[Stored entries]
-- begin --

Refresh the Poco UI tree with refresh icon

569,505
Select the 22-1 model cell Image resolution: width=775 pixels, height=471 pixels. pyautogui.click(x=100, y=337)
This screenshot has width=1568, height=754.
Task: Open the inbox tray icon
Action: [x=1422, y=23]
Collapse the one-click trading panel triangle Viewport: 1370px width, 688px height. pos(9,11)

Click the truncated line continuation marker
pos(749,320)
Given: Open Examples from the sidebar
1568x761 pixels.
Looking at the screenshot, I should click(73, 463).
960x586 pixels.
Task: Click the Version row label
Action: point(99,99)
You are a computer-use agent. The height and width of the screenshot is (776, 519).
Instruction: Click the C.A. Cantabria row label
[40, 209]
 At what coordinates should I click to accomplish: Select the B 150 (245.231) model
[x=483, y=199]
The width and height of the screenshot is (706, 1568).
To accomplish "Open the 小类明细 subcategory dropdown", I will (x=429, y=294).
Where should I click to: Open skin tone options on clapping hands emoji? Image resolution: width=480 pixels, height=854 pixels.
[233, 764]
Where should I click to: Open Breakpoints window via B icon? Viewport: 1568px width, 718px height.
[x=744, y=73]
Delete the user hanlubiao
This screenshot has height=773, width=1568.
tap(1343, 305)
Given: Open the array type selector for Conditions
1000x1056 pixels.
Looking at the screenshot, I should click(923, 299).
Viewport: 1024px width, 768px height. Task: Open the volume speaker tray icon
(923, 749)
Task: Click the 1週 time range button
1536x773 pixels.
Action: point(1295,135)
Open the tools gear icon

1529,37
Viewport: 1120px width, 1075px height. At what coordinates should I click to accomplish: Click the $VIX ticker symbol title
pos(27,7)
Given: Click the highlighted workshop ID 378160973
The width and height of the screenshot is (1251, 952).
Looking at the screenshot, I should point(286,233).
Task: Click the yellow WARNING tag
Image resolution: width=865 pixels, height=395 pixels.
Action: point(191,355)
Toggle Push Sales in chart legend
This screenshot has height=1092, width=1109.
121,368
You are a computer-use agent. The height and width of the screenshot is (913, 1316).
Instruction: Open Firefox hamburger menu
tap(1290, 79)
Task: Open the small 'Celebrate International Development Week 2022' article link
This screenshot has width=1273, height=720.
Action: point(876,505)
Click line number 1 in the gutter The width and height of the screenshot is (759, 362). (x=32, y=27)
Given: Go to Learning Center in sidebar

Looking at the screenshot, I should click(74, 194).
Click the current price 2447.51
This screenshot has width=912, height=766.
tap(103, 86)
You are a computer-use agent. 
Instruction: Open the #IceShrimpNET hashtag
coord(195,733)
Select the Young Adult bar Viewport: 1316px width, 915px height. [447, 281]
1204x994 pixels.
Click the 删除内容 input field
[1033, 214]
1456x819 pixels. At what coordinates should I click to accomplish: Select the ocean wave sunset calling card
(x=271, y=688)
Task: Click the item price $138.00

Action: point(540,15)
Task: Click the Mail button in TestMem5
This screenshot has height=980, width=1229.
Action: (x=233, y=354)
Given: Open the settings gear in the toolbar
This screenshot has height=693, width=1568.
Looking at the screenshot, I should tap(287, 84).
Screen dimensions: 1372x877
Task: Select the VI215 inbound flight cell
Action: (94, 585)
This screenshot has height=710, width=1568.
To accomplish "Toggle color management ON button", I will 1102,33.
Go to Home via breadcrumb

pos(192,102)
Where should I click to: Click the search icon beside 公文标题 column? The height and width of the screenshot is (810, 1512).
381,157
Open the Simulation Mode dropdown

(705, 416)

-- end --

--- GOAL ---
Rename "Viewport" to "Canvas" wherever it occurs in the records, and leave every other part of the lines as it is.

--- SOLUTION TO THIS EXERCISE ---
Refresh the Poco UI tree with refresh icon

569,505
Select the 22-1 model cell Image resolution: width=775 pixels, height=471 pixels. pyautogui.click(x=100, y=337)
This screenshot has width=1568, height=754.
Task: Open the inbox tray icon
Action: [x=1422, y=23]
Collapse the one-click trading panel triangle Canvas: 1370px width, 688px height. pos(9,11)

Click the truncated line continuation marker
pos(749,320)
Given: Open Examples from the sidebar
1568x761 pixels.
Looking at the screenshot, I should click(73, 463).
960x586 pixels.
Task: Click the Version row label
Action: point(99,99)
You are a computer-use agent. The height and width of the screenshot is (776, 519).
Instruction: Click the C.A. Cantabria row label
[40, 209]
 At what coordinates should I click to accomplish: Select the B 150 (245.231) model
[x=483, y=199]
The width and height of the screenshot is (706, 1568).
To accomplish "Open the 小类明细 subcategory dropdown", I will (x=429, y=294).
Where should I click to: Open skin tone options on clapping hands emoji? Image resolution: width=480 pixels, height=854 pixels.
[233, 764]
Where should I click to: Open Breakpoints window via B icon? Canvas: 1568px width, 718px height.
[x=744, y=73]
Delete the user hanlubiao
This screenshot has height=773, width=1568.
tap(1343, 305)
Given: Open the array type selector for Conditions
1000x1056 pixels.
Looking at the screenshot, I should click(923, 299).
Canvas: 1024px width, 768px height. Task: Open the volume speaker tray icon
(923, 749)
Task: Click the 1週 time range button
1536x773 pixels.
Action: point(1295,135)
Open the tools gear icon

1529,37
Canvas: 1120px width, 1075px height. At what coordinates should I click to accomplish: Click the $VIX ticker symbol title
pos(27,7)
Given: Click the highlighted workshop ID 378160973
The width and height of the screenshot is (1251, 952).
Looking at the screenshot, I should point(286,233).
Task: Click the yellow WARNING tag
Image resolution: width=865 pixels, height=395 pixels.
Action: point(191,355)
Toggle Push Sales in chart legend
This screenshot has height=1092, width=1109.
121,368
You are a computer-use agent. The height and width of the screenshot is (913, 1316).
Instruction: Open Firefox hamburger menu
tap(1290, 79)
Task: Open the small 'Celebrate International Development Week 2022' article link
This screenshot has width=1273, height=720.
Action: point(876,505)
Click line number 1 in the gutter The width and height of the screenshot is (759, 362). (x=32, y=27)
Given: Go to Learning Center in sidebar

Looking at the screenshot, I should click(74, 194).
Click the current price 2447.51
This screenshot has width=912, height=766.
tap(103, 86)
You are a computer-use agent. 
Instruction: Open the #IceShrimpNET hashtag
coord(195,733)
Select the Young Adult bar Canvas: 1316px width, 915px height. [447, 281]
1204x994 pixels.
Click the 删除内容 input field
[1033, 214]
1456x819 pixels. At what coordinates should I click to accomplish: Select the ocean wave sunset calling card
(x=271, y=688)
Task: Click the item price $138.00

Action: point(540,15)
Task: Click the Mail button in TestMem5
This screenshot has height=980, width=1229.
Action: (x=233, y=354)
Given: Open the settings gear in the toolbar
This screenshot has height=693, width=1568.
Looking at the screenshot, I should tap(287, 84).
Screen dimensions: 1372x877
Task: Select the VI215 inbound flight cell
Action: (94, 585)
This screenshot has height=710, width=1568.
To accomplish "Toggle color management ON button", I will 1102,33.
Go to Home via breadcrumb

pos(192,102)
Where should I click to: Click the search icon beside 公文标题 column? The height and width of the screenshot is (810, 1512).
381,157
Open the Simulation Mode dropdown

(705, 416)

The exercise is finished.